Given information:
Content starts
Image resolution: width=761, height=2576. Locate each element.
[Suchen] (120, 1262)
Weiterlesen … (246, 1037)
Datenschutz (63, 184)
Content ends
Content starts
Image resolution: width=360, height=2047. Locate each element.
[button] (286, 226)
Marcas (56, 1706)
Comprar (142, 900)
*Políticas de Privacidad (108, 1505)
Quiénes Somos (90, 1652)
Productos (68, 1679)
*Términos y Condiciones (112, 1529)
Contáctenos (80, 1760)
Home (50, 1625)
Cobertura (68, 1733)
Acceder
Content ends
Content starts
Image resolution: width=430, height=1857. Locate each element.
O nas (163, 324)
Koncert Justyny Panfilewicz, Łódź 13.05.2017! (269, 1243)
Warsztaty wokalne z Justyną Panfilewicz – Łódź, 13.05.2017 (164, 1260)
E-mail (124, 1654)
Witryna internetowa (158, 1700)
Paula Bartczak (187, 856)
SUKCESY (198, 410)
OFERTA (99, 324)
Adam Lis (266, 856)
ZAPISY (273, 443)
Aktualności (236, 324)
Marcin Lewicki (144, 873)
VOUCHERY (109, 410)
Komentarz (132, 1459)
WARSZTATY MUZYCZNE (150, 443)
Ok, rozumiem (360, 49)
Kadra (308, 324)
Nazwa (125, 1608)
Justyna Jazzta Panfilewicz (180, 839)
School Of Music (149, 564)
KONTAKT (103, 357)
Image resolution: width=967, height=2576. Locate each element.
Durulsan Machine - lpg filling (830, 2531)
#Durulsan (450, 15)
Content ends
Problem description: Output should match, line for line, the stretch of the material above from the line holding "Koncert Justyny Panfilewicz, Łódź" through the line holding "Ok, rozumiem (360, 49)".

Solution:
Koncert Justyny Panfilewicz, Łódź 13.05.2017! (269, 1243)
Warsztaty wokalne z Justyną Panfilewicz – Łódź, 13.05.2017 (164, 1260)
E-mail (124, 1654)
Witryna internetowa (158, 1700)
Paula Bartczak (187, 856)
SUKCESY (198, 410)
OFERTA (99, 324)
Adam Lis (266, 856)
ZAPISY (273, 443)
Aktualności (236, 324)
Marcin Lewicki (144, 873)
VOUCHERY (109, 410)
Komentarz (132, 1459)
WARSZTATY MUZYCZNE (150, 443)
Ok, rozumiem (360, 49)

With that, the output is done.